A study led by scientists at Cambridge University and Royal Holloway, University of London, has shown that plants are not guilty of creating tens of millions of tonnes of the potent greenhouse gas methane, despite earlier reports.

It is a relief to know that plants are not guilty.

Dr Ellen Nisbet

The latest study, by Dr Ellen Nisbet and colleagues, reported in the journal Proceedings of the Royal Society B, showed that although plants can take up methane dissolved in water through their roots and emit it through their leaves, they do not make methane themselves under normal conditions.

The study contradicts a report published in 2006 claiming that plants make large quantities of methane themselves. Dr Nisbet's study shows that, although plants can emit methane, it is made by bacteria in the soil and recycled through plant tissues. Plants are therefore not guilty of making huge quantities of this potent greenhouse gas, and the finger is pointed at soil bacteria.

Commenting on the study, Dr Ellen Nisbet, formerly at Cambridge University and now at the University of South Australia, said 'It is a relief to know that plants are not guilty. Forests are immensely precious. Growing plants remove enormous amounts of carbon dioxide from the atmosphere each day through photosynthesis: carbon dioxide that would otherwise be causing global warming'.

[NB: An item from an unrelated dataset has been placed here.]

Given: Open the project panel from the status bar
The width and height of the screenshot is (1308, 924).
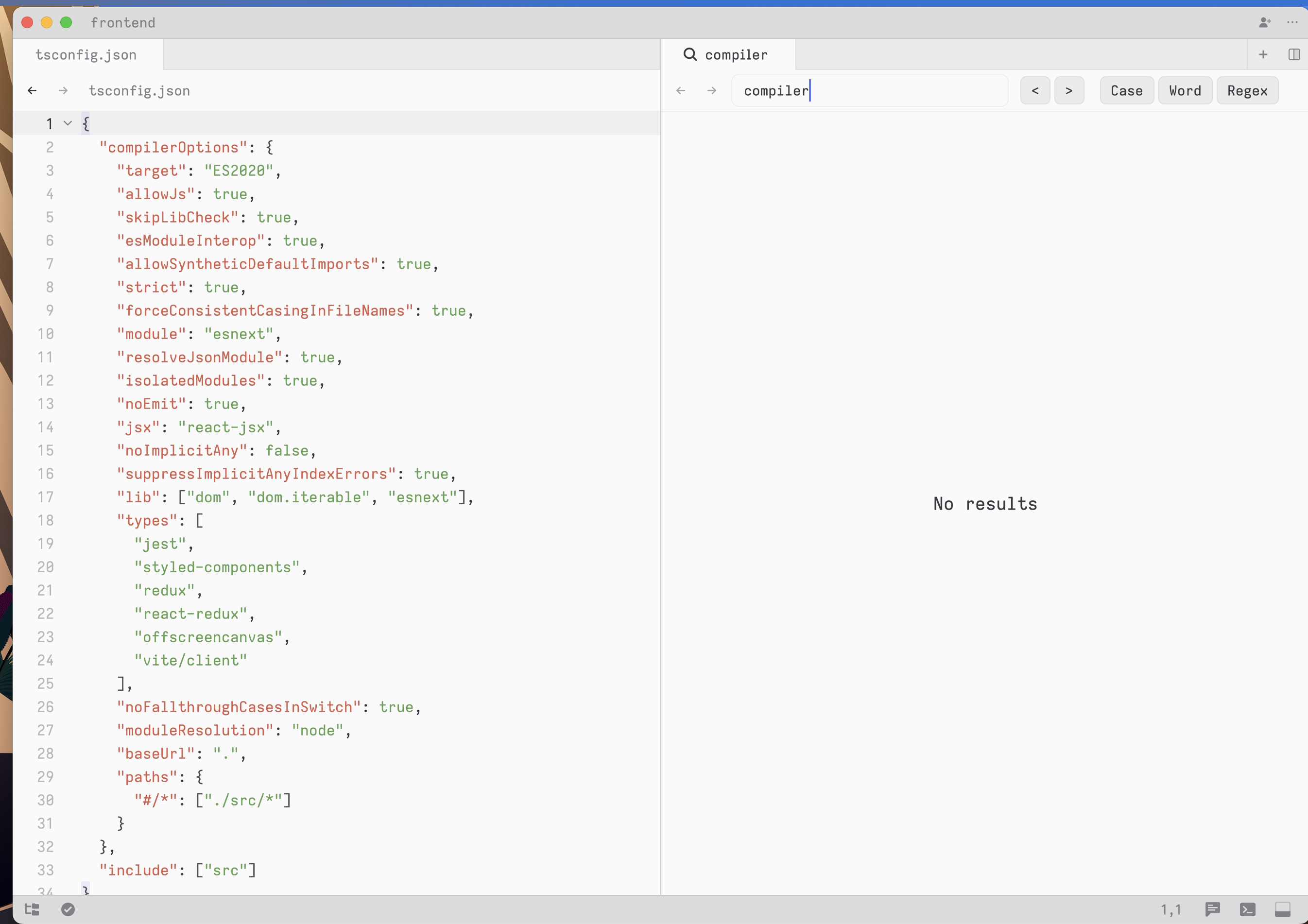Looking at the screenshot, I should pyautogui.click(x=32, y=909).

Prof Christopher Howe, leader of the Cambridge University team, said 'Although this identifies the source of a natural contribution to greenhouse gases, the imbalance that causes global warming comes from human activities that increase the atmospheric levels of greenhouse gases such as carbon dioxide'.

Prof Euan Nisbet (father of Dr Ellen Nisbet) who leads the group at Royal Holloway, University of London, added that cutting anthropogenic emissions of methane is one of the easiest and cheapest ways to reduce greenhouse warming.